Saturday, May 04, 2013

Assessment in MOOCs

I was asked: "I was wondering how they might work with the Humanities, as I teach Seventeenth-Century Literature, Shakespeare and other related subjects, which require research papers and final examinations. I can see using MOOCs for people who simply have a (non-credit) interest in these subjects, but I can't see myself marking 5,000 term papers, and a similar number of exams. Multiple-choice evaluation, as in science, is easily taken care of electronically, but not in humanities. I am sure this looks like a naive question, but I think MOOCs are a wonderful idea for people who simply wish to enrich their knowledge, and would like to know a little more about them."

First of all, the MOOCs I have worked on have not focused on assessment - they have been courses, yes, with a small number (20 or so) taking them for credit, but the vast majority of participants auditing. So the question of marking term papers never came up. And like you, I would not contemplate multiple-choice exams in humanities and literature courses.
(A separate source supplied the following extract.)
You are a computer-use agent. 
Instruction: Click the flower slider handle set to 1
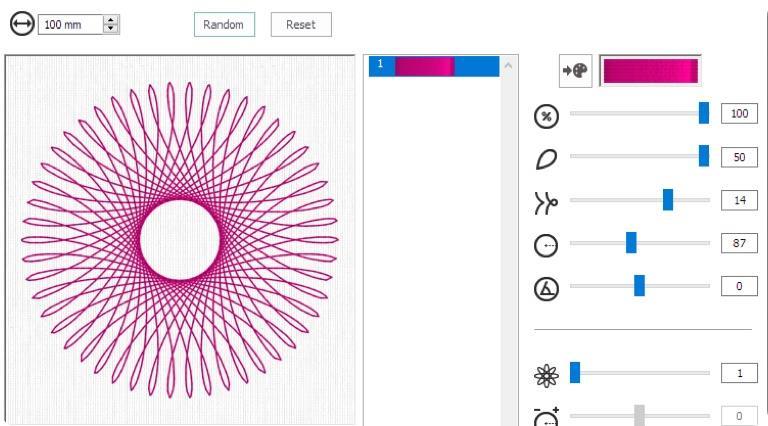(575, 373)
If you really need assessment, a few solutions have been proposed and, to a limited extend, tried out:

- automated essay assessment - this is not as far-fetched as it may seem, though it's not necessarily a cure-all. Automated essay assessment needs to be seeded with a large number of already-marked essays; on being given this seed, it extracts the properties of high-quality essays, and then matches new essays to those properties. There's a really good essay describing the process here: http://mfeldstein.com/si-ways-the-edx-announcement-gets-automated-essay-grading-wrong/  Here's another article: http://tlt.its.psu.edu/2013/04/12/mooc-moments-essay-grading-software/

- another form of automated assessment is based on task-completion or success-based metrics. The best example of this is Codeacademy. http://www.codecademy.com/#!/exercises/0 It's a bit like programmed learning http://www.gsis.kumamoto-u.ac.jp/en/opencourses/pf/3Block/07/07-2_text.html where people can be stepped through the material soliciting active learner responses; "The extent of a learner's understanding is ascertained from what is demonstrated in the responses." In many casdes, this can be supported through a form of self-assessment, using simple techniques such as flash cards and more complex techniques such as sample responses to questions; the participant can determine for themselves whether they passed and can move on.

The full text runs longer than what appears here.